_What is needed_: Pick out every line in the material that contains the word "pyautogui". Case counts, so a line must match it in the same capitalization.

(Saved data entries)
++++++++++
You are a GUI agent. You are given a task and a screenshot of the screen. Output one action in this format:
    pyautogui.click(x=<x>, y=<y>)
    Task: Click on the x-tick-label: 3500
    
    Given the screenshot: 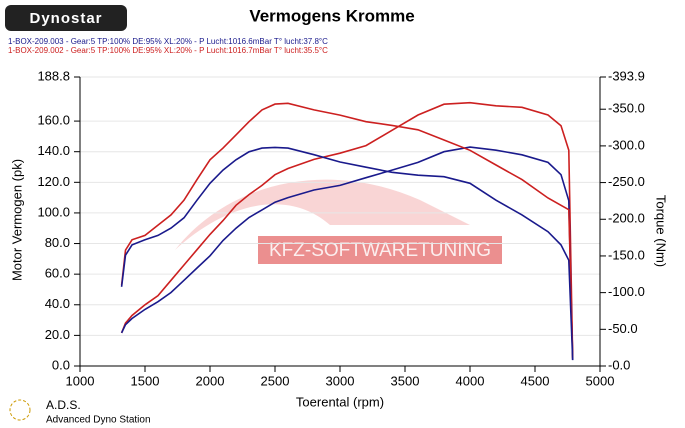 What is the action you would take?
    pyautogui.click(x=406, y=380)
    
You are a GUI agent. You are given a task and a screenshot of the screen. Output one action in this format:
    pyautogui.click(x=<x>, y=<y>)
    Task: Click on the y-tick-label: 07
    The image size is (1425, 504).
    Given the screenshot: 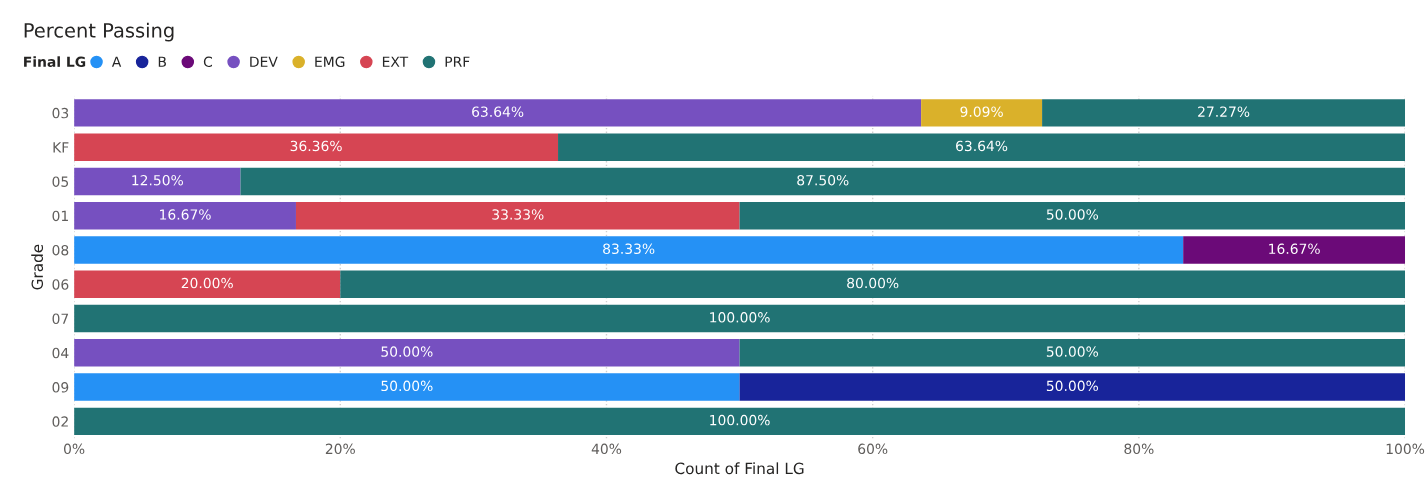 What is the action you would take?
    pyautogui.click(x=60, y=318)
++++++++++
_Written reply_:
    pyautogui.click(x=<x>, y=<y>)
    pyautogui.click(x=406, y=380)
    pyautogui.click(x=<x>, y=<y>)
    pyautogui.click(x=60, y=318)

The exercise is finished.